I'd start with base case $n=1$ so $p|x_1$ then $p|x_1$.
Then I'd do a second base case $n=2$ and prove if $p|x_1x_2$ then $p|x_1$ or $p|x_2$ and .... I'd basically do the stuff from step 12 on.
Now what I can't do is: Show it true for base case $n=1$ and then say: Well, I assumed it was true for $n=k$ and then for $n=k+1$ it is then $x_1....x_kx_k+1 = (x_1....x_k)(x_k+1)$ and that's really just two numbers so it is true that $p|(x_1....x_k)$ or $p|x_k+1$.
I can't say that because we haven't proven it for $2$ numbers! We proved (well, demonstrated) it for a base case of $1$! Not $2$!.

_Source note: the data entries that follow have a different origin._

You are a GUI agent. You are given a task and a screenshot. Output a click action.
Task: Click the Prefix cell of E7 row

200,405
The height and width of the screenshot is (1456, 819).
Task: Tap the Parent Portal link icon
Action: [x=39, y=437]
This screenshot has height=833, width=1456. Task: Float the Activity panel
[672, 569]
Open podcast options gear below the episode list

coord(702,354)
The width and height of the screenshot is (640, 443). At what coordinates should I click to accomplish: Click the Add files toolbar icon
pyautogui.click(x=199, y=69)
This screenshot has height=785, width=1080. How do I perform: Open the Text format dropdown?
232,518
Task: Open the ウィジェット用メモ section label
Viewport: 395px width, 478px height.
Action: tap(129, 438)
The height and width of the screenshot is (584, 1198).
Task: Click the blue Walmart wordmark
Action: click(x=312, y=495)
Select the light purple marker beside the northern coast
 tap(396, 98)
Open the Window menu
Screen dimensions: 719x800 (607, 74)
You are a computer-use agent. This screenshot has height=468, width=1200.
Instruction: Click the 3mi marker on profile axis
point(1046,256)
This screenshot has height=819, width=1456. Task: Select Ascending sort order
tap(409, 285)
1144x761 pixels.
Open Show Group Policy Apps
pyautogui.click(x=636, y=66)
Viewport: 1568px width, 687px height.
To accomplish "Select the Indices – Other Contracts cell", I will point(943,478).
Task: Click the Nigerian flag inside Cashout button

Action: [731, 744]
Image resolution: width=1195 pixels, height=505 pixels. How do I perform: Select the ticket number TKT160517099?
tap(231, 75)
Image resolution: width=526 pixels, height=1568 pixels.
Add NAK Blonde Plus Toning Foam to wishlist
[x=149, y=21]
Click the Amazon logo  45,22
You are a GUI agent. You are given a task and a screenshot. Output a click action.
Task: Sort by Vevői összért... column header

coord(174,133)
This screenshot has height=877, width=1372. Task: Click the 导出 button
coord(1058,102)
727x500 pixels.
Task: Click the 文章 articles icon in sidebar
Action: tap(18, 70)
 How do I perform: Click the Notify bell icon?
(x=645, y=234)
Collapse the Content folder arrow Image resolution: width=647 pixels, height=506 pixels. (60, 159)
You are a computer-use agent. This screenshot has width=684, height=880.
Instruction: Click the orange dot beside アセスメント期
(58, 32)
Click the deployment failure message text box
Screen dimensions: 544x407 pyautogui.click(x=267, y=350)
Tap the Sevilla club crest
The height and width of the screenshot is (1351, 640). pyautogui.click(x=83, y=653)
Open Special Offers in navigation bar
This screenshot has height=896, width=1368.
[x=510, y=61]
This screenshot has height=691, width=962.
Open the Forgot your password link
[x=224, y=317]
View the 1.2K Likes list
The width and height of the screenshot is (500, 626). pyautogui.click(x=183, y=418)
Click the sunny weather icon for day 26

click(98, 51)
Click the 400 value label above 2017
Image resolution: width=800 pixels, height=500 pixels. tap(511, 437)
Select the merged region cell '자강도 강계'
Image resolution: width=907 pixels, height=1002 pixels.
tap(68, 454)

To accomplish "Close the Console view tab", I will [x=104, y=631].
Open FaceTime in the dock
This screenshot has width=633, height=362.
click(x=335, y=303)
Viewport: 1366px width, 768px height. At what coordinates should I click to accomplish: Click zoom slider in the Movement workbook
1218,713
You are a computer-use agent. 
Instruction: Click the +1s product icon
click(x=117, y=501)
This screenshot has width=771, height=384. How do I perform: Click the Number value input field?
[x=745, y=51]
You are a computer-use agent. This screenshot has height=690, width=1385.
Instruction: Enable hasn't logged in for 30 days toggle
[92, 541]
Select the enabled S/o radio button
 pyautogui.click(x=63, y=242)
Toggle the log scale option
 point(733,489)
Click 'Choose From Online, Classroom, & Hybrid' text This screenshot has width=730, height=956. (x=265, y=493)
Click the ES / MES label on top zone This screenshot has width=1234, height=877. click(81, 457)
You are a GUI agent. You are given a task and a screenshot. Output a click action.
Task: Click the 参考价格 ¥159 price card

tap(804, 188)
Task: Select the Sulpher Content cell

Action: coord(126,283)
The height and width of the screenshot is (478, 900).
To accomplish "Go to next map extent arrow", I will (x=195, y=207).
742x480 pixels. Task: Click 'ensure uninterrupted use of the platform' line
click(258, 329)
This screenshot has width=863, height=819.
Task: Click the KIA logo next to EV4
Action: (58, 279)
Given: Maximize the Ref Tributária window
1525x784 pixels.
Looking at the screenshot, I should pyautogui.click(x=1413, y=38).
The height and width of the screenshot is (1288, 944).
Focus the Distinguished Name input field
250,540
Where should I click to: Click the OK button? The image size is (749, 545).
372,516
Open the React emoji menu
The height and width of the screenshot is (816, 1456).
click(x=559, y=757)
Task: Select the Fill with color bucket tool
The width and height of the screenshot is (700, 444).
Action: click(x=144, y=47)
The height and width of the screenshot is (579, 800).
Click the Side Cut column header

I must say this is kind of a weird in that the induction is used to dismiss the larger cases and the gyst is proving the case for two numbers. Normally that would be done by taking the base case of two and proving it in the base case.
====
This taking a proper base case is important. There's a famous false proof that all horses in a field are the same color. (I first heard it as marbles in a bag.)
Thats true for $n =1$.
If you assume it is true for $n= k$ then if you have a field of $n=k$ horse they are the same color. Walk a $k+1$th horse up to your field. Remove one of your old horses. The remaining horses are the same color. Put the new horse in. Youu have $n=k$ horses so the new horse must be the same color as all the old horses. Put the other horse back in and you have $n=k+1$ horses and they are all the same color.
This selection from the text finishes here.